A blog page on a UK-based newspaper The Independent’s website has been shelling out ransomware to people who visit it. The hack is a combination of maladvertising and TelaCrypt ransomware, according to initial reporting by Trend Micro, The Inquirer reports.
It is not often that a newspaper itself finds its way into the daily news. When that happens, it usually spells trouble.The Independent, the famous UK newspaper, was in the news for the wrong reasons. A blog page on their website has apparently been hacked.

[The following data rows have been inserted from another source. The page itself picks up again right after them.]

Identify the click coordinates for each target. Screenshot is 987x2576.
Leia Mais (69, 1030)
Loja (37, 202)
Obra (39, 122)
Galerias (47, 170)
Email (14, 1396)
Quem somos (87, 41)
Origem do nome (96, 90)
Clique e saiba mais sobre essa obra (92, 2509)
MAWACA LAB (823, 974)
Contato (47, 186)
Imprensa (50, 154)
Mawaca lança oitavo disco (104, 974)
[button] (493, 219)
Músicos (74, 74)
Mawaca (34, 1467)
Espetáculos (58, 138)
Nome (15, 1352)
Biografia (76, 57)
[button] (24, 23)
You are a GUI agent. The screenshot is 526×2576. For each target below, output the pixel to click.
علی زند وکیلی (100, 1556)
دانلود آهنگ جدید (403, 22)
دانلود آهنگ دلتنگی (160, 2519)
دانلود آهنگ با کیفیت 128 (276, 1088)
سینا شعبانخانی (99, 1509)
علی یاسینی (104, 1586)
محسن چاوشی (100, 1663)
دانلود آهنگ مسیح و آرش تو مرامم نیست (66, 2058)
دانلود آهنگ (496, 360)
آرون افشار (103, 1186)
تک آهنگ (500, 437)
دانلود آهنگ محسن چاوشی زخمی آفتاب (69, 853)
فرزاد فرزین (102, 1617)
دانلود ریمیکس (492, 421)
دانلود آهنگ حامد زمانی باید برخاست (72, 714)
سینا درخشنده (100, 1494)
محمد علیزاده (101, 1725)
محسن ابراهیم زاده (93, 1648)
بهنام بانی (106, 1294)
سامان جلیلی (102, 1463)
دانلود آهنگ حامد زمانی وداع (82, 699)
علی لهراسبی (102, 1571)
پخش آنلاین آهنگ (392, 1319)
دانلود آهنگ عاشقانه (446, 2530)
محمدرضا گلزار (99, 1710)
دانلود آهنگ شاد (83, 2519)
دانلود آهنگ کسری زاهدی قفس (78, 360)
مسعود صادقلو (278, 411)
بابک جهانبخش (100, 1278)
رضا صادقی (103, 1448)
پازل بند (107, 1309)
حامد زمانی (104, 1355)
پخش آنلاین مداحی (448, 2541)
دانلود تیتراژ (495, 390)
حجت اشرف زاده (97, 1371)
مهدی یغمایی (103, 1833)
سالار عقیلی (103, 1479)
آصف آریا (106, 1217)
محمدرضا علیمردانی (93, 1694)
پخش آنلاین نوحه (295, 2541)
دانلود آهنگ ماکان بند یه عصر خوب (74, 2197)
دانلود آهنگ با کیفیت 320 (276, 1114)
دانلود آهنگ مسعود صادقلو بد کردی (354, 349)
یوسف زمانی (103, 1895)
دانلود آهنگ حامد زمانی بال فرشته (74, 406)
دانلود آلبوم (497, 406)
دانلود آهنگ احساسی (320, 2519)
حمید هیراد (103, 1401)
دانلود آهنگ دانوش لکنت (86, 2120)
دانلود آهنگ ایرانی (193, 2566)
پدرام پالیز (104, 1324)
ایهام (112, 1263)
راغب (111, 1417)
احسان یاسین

The result of this hack is users being redirected to a ransomware hosting link and given the readers access to the ransomware. Reports indicate that the UK newspaper’s website has been affected by maladvertising as well as the TeslaCrypt ransomware. The key factors that make users vulnerable to this threat are if they are using WordPress or if they are using an out-of-date Flash software.
The report goes on to claim that the hack could affect the wide reader base of the newspaper as readers who access the infected blog would be victimized by the ransomware.
The area of effect of the hack is limited to the part of the website that uses WordPress, which is the blog part, as other parts of the website can be accessed without running the risk of being infected by the ransomware. Attempts have been made to contact The Independent of the same, but most of those attempts have met with a dead end.
The Independent, in turn, made a statement to BBC saying that an advert hosted on their blogsite could have included the malware, but there has not been any indication that a user has been affected by it till now. They have, however, taken down advertising on some pages as a part of a clean-up operation.
Trend Micro reports that the hack has been in effect since at least November 21 and was running with full ferocity until as recently as Tuesday, December 8. They said that the newspaper website has been actively redirecting users who try to access the infected part of the website to the main site.
They revealed that a user’s system will download the ransomware Cryptesla 2.2.0 if his or her machine does not have an updated Adobe Flash Player.